Goals:
A) In the DOMParser thread, reproduce word for word the passage starting with "10 Answers10" and going on through "to do that.".
B) What error message does the poster get in the DOMParser thread?
C) Summarize the DOMParser thread in two sentences.

Source passage:
-*-

173

I am running into issues when trying to use the DOMParser in my js code. In my code, I retrieve an xml file via xmlhttp.responseText soap response. I want to be able to access its elements in JSON format, so my code looks like:

var xml = new DOMParser();
xml = xml.parseFromString(xmlhttp.responseText, 'text/xml');
var result = xmlToJson(xml);

I get this error message: ReferenceError: DOMParser is not defined

Edit: This link hasn't worked for me because my javascript isn't in the HTML page, as it is a node.js file. JavaScript DOMParser access innerHTML and other properties

Community
  • 1
  • 1
Stephen D
  • 2,836
  • 4
  • 27
  • 40

10 Answers10

205

A lot of browser functionalities, like DOM manipulations or XHR, are not available natively NodeJS because that is not a typical server task to access the DOM - you'll have to use an external library to do that.

-*-

Data entries:

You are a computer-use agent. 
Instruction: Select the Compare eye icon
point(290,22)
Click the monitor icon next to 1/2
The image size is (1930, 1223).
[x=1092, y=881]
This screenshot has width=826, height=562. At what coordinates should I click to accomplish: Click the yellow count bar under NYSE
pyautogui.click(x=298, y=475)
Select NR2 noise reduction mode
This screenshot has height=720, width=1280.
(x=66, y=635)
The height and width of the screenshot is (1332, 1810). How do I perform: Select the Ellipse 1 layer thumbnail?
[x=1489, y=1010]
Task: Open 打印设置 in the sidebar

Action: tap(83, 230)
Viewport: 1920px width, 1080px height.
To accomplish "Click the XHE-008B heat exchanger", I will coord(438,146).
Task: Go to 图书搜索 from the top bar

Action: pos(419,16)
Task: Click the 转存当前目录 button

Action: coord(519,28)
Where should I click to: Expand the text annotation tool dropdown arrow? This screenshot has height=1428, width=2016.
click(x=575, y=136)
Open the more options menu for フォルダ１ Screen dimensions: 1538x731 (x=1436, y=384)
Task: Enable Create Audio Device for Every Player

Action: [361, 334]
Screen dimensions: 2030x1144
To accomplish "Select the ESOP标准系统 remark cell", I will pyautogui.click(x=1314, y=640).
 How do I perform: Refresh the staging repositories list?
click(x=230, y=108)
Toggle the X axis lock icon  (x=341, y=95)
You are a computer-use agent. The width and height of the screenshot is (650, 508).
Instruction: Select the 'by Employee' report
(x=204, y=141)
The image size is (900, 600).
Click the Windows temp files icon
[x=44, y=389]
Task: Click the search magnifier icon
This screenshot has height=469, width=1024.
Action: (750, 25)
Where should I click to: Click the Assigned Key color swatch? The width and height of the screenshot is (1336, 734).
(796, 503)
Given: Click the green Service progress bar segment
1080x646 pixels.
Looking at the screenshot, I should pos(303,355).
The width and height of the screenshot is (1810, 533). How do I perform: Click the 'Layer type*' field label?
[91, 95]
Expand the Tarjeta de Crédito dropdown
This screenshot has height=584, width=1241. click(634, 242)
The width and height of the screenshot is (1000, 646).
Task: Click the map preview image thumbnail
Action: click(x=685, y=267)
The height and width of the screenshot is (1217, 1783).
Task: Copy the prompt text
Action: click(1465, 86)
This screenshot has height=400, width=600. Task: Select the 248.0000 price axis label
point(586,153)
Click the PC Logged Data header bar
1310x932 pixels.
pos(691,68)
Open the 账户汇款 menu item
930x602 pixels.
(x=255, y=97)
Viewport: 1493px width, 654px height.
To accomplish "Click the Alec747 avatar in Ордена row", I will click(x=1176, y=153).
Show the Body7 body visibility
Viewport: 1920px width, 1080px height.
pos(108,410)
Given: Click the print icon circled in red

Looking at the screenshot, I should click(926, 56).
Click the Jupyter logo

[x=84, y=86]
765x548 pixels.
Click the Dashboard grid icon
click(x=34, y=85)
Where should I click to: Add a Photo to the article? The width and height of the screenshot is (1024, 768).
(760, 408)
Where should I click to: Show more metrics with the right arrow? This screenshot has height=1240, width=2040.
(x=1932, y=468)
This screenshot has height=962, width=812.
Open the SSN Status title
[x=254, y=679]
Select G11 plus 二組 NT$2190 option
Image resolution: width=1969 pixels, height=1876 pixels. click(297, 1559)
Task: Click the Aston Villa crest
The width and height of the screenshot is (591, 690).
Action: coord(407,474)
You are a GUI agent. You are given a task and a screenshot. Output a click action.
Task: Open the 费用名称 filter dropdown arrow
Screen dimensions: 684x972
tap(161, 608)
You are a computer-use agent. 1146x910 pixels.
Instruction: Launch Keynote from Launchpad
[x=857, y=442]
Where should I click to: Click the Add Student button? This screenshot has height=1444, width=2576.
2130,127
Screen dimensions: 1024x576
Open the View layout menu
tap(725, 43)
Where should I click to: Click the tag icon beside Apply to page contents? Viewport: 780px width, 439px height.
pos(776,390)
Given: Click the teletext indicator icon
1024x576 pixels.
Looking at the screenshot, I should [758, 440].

-*-

Per-task answers:
A)
10 Answers10

205

A lot of browser functionalities, like DOM manipulations or XHR, are not available natively NodeJS because that is not a typical server task to access the DOM - you'll have to use an external library to do that.

B) ReferenceError: DOMParser is not defined

C) A poster trying to parse an XML SOAP response with DOMParser in a node.js file gets the error "ReferenceError: DOMParser is not defined." An answer explains that many browser functionalities, such as DOM manipulation and XHR, are not natively available in NodeJS, so an external library is needed.